IBM Platform HPC for System x

IBM Redbooks Solution Guide

Abstract

IBM® Platform HPC, which is easy-to-use and comprehensive HPC management software, includes a rich set of features that empowers high-performance technical computing users. It helps reduce the complexity of a computing environment and improves the time to solution.

For related information about this topic, refer to the following IBM Redbooks publication:
IBM Platform Computing Solutions Reference Architectures and Best Practices, SG24-8169-00

Contents


IBM® Platform HPC Version 4.1.1 is technical computing cluster management software. IBM Platform HPC, which is easy-to-use and comprehensive HPC management software, includes a rich set of features that empowers high-performance technical computing users. It helps reduce the complexity of a computing environment and improves the time to solution.

Platform HPC simplifies the application integration process so that users can focus on their work instead of managing a cluster. The high availability feature for the management node reduces cluster downtime and minimizes operational and productivity loss. For applications requiring MPI, the robust commercial MPI library accelerates and scales HPC applications for a shorter time to solution. The integrated xCAT technology delivers enhanced cluster provisioning.

Its robust cluster and workload management capabilities are accessible by using the latest design in web-based interfaces, making it powerful and simple to use. Figure 1 shows the IBM Platform HPC architecture.

IBM Platform HPC architecture
Figure 1. IBM Platform HPC architecture


Did you know?

Platform HPC is a single product with a unified set of management capabilities that make it easy to harness the power and scalability of a technical computing cluster, resulting in shorter time to system readiness and user productivity and optimal throughput. Backed by the industry's best customer support, Platform HPC incorporates nearly two decades of product and technology leadership.

Platform HPC runs on the latest generation of IBM System x® iDataPlex®, IBM Flex System™ Servers, IBM rack-based servers, and most generic x86-based hardware.


Business value

Platform HPC simplifies the application integration process so that users can focus on their work instead of managing a cluster. The high availability feature for the management node reduces cluster downtime and minimizes operational and productivity loss. For applications requiring MPI, the robust commercial MPI library accelerates and scales HPC applications for a shorter time to solution.

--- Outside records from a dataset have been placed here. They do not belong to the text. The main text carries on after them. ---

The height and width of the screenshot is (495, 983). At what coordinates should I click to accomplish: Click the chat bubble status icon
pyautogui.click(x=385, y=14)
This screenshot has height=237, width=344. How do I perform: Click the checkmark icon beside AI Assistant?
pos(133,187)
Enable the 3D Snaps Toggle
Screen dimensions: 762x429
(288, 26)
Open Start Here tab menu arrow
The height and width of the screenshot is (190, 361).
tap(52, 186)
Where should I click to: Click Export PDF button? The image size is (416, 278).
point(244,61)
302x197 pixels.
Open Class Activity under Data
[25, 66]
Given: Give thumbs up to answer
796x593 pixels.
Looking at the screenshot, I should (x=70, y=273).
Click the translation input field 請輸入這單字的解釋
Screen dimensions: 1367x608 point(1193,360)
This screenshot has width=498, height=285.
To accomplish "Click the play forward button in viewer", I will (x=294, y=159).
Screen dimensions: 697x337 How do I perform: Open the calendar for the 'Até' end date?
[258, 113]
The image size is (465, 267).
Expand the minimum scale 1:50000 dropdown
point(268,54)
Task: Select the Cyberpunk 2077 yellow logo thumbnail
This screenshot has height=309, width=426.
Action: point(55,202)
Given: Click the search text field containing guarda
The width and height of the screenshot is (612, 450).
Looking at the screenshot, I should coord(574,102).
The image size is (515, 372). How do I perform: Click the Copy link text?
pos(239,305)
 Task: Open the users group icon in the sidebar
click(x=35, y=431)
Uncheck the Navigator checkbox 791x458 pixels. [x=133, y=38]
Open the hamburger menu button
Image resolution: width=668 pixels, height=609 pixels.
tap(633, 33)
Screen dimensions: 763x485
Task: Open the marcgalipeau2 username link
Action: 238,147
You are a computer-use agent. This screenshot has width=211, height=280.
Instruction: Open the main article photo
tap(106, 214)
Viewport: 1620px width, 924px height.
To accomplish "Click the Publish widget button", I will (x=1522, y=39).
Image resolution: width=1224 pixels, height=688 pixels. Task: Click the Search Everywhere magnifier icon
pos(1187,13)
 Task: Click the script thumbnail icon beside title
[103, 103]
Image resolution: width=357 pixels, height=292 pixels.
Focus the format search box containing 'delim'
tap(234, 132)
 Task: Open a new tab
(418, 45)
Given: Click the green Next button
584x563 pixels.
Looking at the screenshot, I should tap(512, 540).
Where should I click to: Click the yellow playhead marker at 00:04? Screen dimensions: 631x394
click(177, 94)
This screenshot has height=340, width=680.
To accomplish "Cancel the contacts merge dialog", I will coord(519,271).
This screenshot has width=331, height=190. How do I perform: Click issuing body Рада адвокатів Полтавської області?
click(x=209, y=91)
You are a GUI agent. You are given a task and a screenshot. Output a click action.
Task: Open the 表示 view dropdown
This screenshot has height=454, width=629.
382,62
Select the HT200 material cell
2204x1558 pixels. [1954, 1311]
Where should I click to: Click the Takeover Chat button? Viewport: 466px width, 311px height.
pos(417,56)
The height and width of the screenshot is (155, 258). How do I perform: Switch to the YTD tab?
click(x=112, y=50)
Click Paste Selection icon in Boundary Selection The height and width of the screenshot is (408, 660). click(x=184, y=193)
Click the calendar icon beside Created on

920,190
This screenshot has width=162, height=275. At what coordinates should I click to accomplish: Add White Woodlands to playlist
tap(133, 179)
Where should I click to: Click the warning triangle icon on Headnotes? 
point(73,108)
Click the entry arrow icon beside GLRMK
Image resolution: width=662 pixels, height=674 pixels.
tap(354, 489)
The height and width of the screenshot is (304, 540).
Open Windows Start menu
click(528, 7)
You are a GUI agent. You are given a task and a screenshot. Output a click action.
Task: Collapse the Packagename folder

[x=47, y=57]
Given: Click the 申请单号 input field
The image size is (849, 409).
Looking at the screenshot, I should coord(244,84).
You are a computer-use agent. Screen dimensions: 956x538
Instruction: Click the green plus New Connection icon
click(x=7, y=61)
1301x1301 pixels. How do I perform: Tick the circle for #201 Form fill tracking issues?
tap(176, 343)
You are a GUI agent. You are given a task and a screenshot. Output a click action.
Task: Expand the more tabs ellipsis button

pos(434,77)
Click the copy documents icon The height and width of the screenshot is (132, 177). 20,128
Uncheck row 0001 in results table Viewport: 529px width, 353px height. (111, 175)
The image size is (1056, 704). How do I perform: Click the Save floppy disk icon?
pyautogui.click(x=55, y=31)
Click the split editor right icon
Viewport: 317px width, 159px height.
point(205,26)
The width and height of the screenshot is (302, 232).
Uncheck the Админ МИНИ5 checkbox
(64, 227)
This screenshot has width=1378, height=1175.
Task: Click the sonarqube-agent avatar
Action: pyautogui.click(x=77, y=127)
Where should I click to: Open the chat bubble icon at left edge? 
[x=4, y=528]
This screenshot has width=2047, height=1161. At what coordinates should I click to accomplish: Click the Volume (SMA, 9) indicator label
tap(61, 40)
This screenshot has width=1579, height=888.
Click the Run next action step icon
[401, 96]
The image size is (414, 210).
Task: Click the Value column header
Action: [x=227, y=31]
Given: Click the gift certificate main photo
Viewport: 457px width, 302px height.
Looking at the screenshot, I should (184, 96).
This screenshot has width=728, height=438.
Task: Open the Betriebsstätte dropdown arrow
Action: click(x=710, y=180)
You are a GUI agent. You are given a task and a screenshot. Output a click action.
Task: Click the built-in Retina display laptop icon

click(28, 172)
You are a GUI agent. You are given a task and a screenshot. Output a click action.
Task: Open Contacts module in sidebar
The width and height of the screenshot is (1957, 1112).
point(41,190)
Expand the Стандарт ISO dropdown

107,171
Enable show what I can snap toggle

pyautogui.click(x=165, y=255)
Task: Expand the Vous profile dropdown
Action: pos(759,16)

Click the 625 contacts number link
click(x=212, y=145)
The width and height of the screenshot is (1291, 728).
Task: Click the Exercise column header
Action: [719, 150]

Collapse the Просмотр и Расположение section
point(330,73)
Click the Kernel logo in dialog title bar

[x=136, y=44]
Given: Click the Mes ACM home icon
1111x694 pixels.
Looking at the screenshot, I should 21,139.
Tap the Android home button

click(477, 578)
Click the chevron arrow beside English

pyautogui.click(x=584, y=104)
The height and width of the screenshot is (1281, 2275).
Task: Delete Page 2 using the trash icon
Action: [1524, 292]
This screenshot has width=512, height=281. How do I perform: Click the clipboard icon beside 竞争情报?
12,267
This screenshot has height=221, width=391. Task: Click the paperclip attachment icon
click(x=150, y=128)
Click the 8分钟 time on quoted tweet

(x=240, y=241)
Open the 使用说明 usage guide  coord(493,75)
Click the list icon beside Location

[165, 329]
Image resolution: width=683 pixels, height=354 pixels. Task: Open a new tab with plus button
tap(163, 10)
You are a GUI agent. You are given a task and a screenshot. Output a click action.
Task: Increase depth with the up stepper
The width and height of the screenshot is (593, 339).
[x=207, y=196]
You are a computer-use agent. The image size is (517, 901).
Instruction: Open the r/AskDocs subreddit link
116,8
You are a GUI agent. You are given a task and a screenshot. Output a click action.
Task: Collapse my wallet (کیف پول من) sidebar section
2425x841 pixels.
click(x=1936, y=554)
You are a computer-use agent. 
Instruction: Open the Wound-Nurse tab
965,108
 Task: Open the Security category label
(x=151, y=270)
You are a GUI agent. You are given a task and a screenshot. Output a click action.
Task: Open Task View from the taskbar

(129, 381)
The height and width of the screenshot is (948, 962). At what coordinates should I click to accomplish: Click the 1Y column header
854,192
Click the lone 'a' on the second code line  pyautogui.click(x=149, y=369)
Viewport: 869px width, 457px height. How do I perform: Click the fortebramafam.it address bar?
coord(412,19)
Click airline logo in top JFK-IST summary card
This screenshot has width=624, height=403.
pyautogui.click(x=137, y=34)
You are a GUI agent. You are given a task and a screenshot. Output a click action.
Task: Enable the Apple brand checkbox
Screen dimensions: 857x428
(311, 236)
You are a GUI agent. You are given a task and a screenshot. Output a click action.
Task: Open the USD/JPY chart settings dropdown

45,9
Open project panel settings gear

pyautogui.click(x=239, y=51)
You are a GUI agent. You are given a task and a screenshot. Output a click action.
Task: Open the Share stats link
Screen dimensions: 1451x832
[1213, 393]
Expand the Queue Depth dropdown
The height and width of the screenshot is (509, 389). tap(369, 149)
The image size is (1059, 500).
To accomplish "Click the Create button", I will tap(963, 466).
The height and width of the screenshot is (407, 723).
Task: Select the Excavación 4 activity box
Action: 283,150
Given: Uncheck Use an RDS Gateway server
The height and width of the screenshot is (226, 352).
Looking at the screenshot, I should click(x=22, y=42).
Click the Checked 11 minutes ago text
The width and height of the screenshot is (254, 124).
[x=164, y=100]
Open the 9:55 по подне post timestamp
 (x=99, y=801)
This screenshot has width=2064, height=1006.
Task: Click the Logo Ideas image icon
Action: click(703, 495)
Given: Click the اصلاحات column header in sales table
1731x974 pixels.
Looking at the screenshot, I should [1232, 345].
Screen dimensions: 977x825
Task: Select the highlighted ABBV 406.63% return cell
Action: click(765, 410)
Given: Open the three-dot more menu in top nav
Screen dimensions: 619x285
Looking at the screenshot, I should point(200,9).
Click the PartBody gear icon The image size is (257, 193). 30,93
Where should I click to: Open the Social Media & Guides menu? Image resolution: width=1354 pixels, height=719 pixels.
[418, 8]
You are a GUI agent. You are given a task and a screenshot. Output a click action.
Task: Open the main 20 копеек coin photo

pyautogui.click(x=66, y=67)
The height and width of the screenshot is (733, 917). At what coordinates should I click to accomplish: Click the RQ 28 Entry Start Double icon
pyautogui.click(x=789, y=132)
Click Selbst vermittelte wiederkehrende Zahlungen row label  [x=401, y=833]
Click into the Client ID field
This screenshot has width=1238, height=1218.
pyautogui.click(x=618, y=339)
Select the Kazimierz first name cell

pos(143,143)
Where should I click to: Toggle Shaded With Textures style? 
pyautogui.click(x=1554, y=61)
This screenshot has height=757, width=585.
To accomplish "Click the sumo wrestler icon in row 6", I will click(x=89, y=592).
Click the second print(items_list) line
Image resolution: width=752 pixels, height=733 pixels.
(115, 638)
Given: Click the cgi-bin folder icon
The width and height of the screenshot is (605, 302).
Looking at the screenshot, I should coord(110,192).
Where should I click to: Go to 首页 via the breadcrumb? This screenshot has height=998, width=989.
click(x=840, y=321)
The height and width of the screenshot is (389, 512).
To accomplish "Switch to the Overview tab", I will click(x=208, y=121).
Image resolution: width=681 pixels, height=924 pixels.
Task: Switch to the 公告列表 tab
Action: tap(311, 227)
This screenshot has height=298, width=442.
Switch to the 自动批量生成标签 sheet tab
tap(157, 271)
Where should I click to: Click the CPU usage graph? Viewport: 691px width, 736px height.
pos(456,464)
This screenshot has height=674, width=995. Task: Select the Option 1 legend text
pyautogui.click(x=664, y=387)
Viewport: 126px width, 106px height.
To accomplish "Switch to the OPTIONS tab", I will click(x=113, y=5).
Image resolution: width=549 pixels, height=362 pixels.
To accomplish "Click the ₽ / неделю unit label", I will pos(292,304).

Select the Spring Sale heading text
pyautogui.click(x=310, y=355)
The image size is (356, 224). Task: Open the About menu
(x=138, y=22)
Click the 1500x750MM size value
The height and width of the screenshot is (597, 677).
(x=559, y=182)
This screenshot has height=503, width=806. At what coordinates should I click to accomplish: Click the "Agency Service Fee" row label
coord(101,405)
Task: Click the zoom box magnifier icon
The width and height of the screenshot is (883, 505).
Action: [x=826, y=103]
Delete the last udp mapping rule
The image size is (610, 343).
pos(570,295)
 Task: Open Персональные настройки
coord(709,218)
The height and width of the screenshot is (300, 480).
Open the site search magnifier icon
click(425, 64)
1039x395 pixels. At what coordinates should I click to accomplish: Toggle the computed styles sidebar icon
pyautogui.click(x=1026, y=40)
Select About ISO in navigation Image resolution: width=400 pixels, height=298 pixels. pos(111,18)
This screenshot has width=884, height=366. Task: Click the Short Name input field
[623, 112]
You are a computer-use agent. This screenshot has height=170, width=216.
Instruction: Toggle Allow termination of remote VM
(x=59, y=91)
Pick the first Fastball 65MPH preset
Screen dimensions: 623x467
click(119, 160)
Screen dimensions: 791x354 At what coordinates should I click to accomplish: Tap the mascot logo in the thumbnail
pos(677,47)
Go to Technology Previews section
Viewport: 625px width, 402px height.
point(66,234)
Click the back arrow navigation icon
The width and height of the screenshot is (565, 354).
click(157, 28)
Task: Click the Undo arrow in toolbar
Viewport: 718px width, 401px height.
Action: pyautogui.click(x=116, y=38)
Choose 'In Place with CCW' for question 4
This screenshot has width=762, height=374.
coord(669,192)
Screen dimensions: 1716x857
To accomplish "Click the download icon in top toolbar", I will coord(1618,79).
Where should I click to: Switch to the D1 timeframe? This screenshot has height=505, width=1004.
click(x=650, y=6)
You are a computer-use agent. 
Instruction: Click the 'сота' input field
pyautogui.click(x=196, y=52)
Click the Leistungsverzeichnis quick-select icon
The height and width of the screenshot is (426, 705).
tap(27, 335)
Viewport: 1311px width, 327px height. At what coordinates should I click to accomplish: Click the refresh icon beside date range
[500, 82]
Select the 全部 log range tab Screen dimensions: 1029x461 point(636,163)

Other HPC cluster products merely combine multiple tools and interfaces, which are not integrated, certified, or tested together. Platform HPC is a single product with a unified set of management capabilities that make it easy to harness the power and scalability of a technical computing cluster, resulting in a shorter time to system readiness and user productivity and optimal throughput. Backed by the industry's best customer support, Platform HPC incorporates nearly two decades of product and technology leadership.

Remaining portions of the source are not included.